An increasing number of scientific software relevant to earth system research can take advantage of GPGPU (General Purpose computing on Graphics Processing Units) technology. Therefore, a considerable part of the Levante cluster consists of nodes equipped with GPUs. Such nodes make up the Slurm partition named gpu, accordingly. They are intended for the following use cases:

Production runs with GPU-ready model codes
Porting and development for GPUs of model codes not yet adapted
Using of ML methods for data processing and analysis
3D visualization benefiting from hardware acceleration

All Levante GPU nodes are equipped with 4 GPUs of type NVIDIA A100-SXM4 (Ampere architecture). Four nodes from Levante phase one have 40GB memory per GPU, the rest has 80GB. The table below gives an overview of the node configuration.
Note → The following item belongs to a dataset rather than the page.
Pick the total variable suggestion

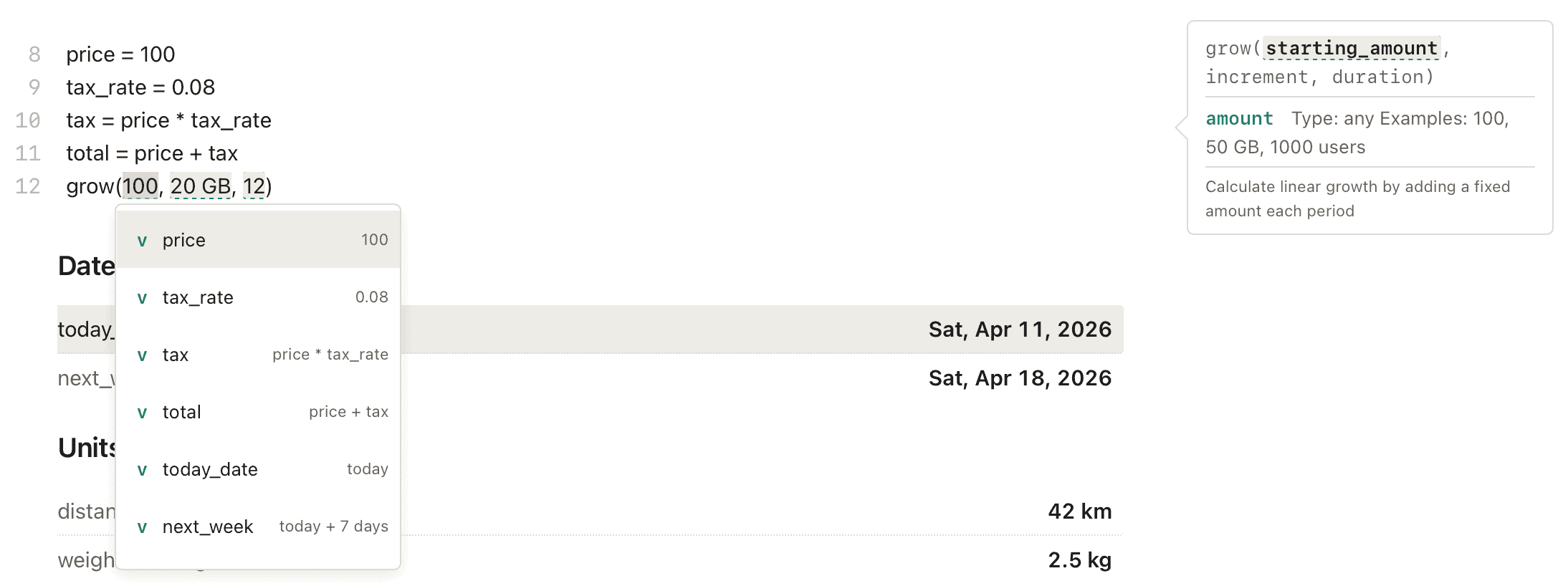[258, 412]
GPUs	CPU arrangement	#Nodes	GPU type tag/ feature
4x Nvidia A100 40GB/GPU	2x AMD 7763 CPU; 128 cores in total, 512 GB/1024 GB main memory	2/2	`a100_40`
4x Nvidia A100 80GB/GPU	2x AMD 7763 CPU; 128 cores in total, 512 GB main memory	56	`a100_80`

To inquire more details about GPU hardware, you can allocate a GPU node with:

$ salloc -p gpu --gpus=4 -A <prj-account>

and execute the following commands:

$ nvidia-smi -q
$ module load nvhpc/22.5-gcc-11.2.0
$ nvaccelinfo

In addition to the nodes in the GPU partition there is a small number of nodes equipped with 2 NVIDIA A100, but without the NVLINK interconnect between the GPUs. These nodes can be allocated via the gpu-devel partition and are meant for testing and debugging.

The GPU partition#

Levante’s GPU nodes can be accessed via the Slurm parition gpu:

#SBATCH --partition=gpu

Note

Only projects with an allocation for the GPU resource can submit jobs to the gpu partition. Read more about requesting the GPU resource.
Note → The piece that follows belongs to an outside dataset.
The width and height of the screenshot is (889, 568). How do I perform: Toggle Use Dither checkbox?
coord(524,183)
Individual GPUs of nodes can be requested separately, therefore you must specify the number of GPUs needed explicitly, using the --gpus option:

#SBATCH --gpus=1

There are various ways to specify the GPU resources for your job, which are documented in the Slurm documentation. We recommend to use one of the following:

Slurm option	Comment
`--gpus=[type]:count`	Number of GPUs per job
`--gpus-per-node=[type]:count`	Number of GPUs per node
`--gpus-per-task=[type]:count`	number of tasks must be known

Here, count and type have to be replaced accordingly. The optional argument type can be any of the GPU type tag listed above. However, we observed unexpected behavior when using this option, therefore we recommend to skip it. In case the exact GPU type matters for your job, better use --constraint= and specify the nodes’ feature. The GPU nodes’ features are listed in the table at the beginning of this page. When no GPU type is specified, Slurm will assign the hardware available first to your job.
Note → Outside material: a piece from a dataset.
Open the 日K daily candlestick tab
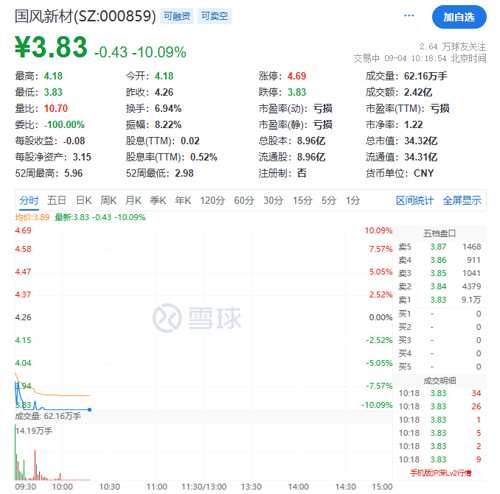The height and width of the screenshot is (494, 500). coord(83,200)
To start a job with two tasks and one GPU per task you could for example define it as follows:

#SBATCH --ntasks=2
#SBATCH --gpus-per-task=1

If all 4 GPUs of a node are to be used, the most flexible way to make all devices visible is to use the --exclusive option:

#SBATCH --exclusive

With this method, more complicated setups (e.g. 5 MPI tasks of which only 4 use GPUs) can be handled.

Basic example Slurm scripts using GPUs can be found in Example Batch Scripts.